Trappola
Meloni e Mattarella, i video-truffa: "Incassi 40mila euro al mese", oscurati sei siti
“Deepfake”. La parola è inglese (come spesso accade alla terminologia informatica) ed è anche di difficile traduzione: letteralmente è la somma di “deep”, profondo, e “fake”, falso; in sostanza sta a indicare dei filmati, più o meno lunghi, con immagini però totalmente irreali, spesso catturate da internet, rubacchiate qua e là da profili privati o da siti di informazione o dove capita, rielaborate dall’intelligenza artificiale, usate truffaldinamente dagli imbroglioni telematici per indurre chi le guarda a comprare qualcosa oppure a fare investimenti che nemmeno esistono.

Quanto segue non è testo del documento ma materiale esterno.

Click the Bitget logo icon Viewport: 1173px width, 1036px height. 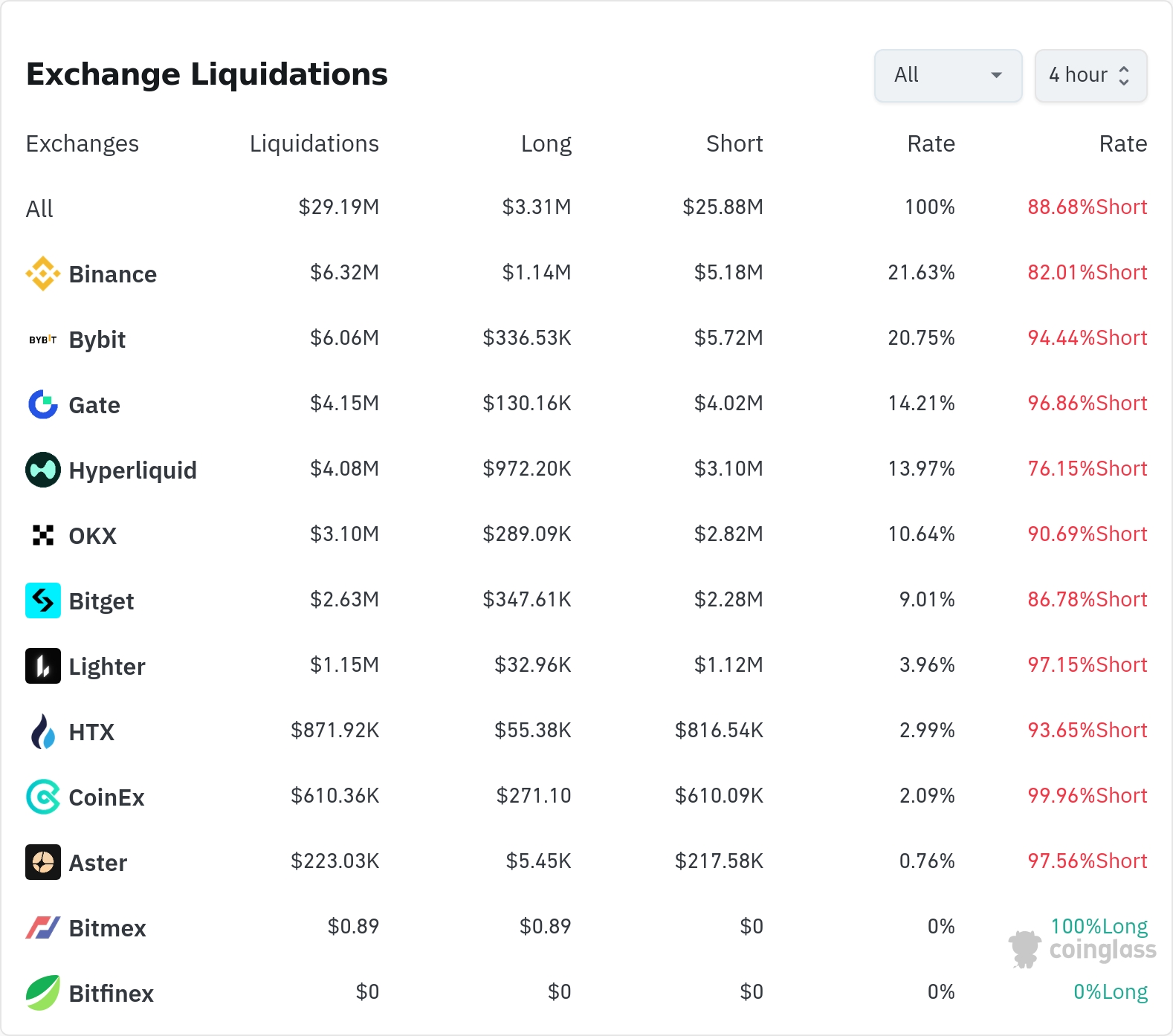(x=43, y=600)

Nei giorni scorsi la Consob (la Commissione nazionale per le società quotate in borsa) ha deciso di oscurare sei piattaforme on-line che promettevano immensi guadagni, a fronte di piccoli finanziamenti, grazie all’utilizzo di due “deepfake” particolari. Il volto (le movenze e la voce) del presidente della repubblica Sergio Mattarella e ancora il volto (le movenze e la voce) della premier Giorgia Meloni. Non era mai successo prima in Italia. O meglio, casi di “deepfake” sono accaduti eccome, di esempi ce ne sono molti, ma questa è la prima volta che hanno coinvolto personaggi istituzionali, tra l’altro con la promessa (o l’assicurazione) che il servizio offerto avesse già incamerato l’approvazione ufficiale del governo.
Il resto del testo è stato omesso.